WHAT YOU ARE ASKED TO DO →
According to the Beth McCann text, what did the legislation she sponsored on commercial dog breeders aim to do? Answer in one to three sentences.

Beth McCann (born February 10, 1949) is an American politician who serves as the current Denver District Attorney, the first woman to hold the office.  A Democrat, McCann beat her opponent, independent Helen Morgan, winning 74% of the vote in the November, 2016 general election. Before serving as Denver's DA, McCann served from 2008 to 2017 as a Colorado State Representative, representing House District 8, which encompasses portions of central Denver, Colorado.

Legislative career

2008 election
Beth McCann defeated Matt Bergles and Cindy Lowery in the contested Democratic primary in August, taking 49 percent of votes cast. McCann faced no opposition in the November 2008 general election. Her candidacy was endorsed by the Denver Post.

2009 legislative session
For the 2009 legislative session, McCann was named to seats on the House Appropriations Committee, the House State, Veterans, and Military Affairs Committee, and was tapped to be vice-chair of the House Judiciary Committee. McCann sponsored legislation to limit the number of dogs owned by commercial dog breeders to 25 and to require annual veterinary exams for breeding dogs.

DATA PROVIDED →

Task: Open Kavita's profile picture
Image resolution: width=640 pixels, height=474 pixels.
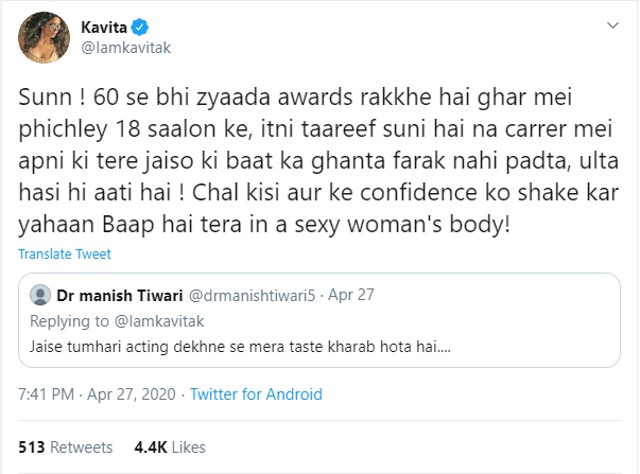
* * *
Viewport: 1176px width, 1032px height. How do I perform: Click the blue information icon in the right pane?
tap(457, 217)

RESULT OF THE TASK →
It aimed to cap the number of dogs a commercial dog breeder could own at 25. It would also require breeding dogs to have a veterinary exam every year.